8.5. Only Add the Preferred Version in the XML sitemap
All pages that you’ve included in the XML sitemap should be indexable by search engines. So, if you’ve got multiple versions of a page, you should only include the preferred version of a page in the XML sitemap.
9. Limitations of a Canonical URL
Even though canonical URLs are one of the best tools in the toolbox of a webmaster, they also have their limitations. We will shed some light on them to give you a better idea:
9.1. They Don’t Prevent Crawl Optimization Problems
Canonical URLs are only meant to fix duplicate content problems. The canonical URL informs the search engine on what page they should index but doesn’t tell them what pages to crawl. That’s a very important distinction.
When search engines aren’t spending their time crawling important and useful pages, they are crawling for optimization problems. There are several reasons why search engines aren’t crawling important and useful pages.
The reason for that is that search engines may get caught in an infinite redirect loop, where they will be spending time crawling pages that you don’t want to get indexed or keep hitting dead ends on the website. It’s a complete waste because search engines have a ‘crawl budget’ for every website.
9.2. Consolidating Link Authority
Let’s use another example: Page A has powerful backlinks and ‘Page A’ references ‘Page B’ as it’s canonical. In this instance, search engines will index ‘Page B’ and leave ‘Page A’ out of their index. Every link passes some authority, known as link authority. The link authority that is passed to ‘Page A’ through powerful backlinks will only partially be passed to ‘Page B.’
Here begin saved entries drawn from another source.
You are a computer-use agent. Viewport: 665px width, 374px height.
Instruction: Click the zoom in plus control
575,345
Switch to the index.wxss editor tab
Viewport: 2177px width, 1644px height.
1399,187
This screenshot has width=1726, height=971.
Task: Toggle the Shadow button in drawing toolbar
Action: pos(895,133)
The reason it is partially passed is that there is a grey area where search engines aren’t clear. No research shows that a canonical URL passes all link authority. Apart from that, canonical URL was introduced to communicate to search engines regarding what pages to show and what pages to hide. Therefore, it can be safely said that canonical URLs don’t pass on any link authority.
As per Technical SEO best practices, each page of your website must have a canonical tag set. It should either be pointing to itself or towards a valid URL on your website. So, if you’re on WordPress, you should install the Yoast SEO plugin to automatically set self-referencing canonical URLs and then go to individual pages and change the canonical URL where required.
The canonical URL behaves in the same manner as a 301 redirection. However, when it comes to PageRank and link consolidation, you should always use a 301 redirection if you want the page to be visible to other users. So, when you’re running an eCommerce store, you should check whether the dynamically generated pages have canonical URLs that point to static pages on your website.
If you’ve got accelerated mobile pages (AMP) enabled on your website, you should check if the canonical URLs of every page are pointing to the non-amp versions. Even though a penalty is unlikely, having search engines index all your duplicate content will affect the relevancy of their results. However, canonical URLs aren’t magic spells that would improve the visibility of your website automatically, and incorrect implementation could end up affecting your overall search rank.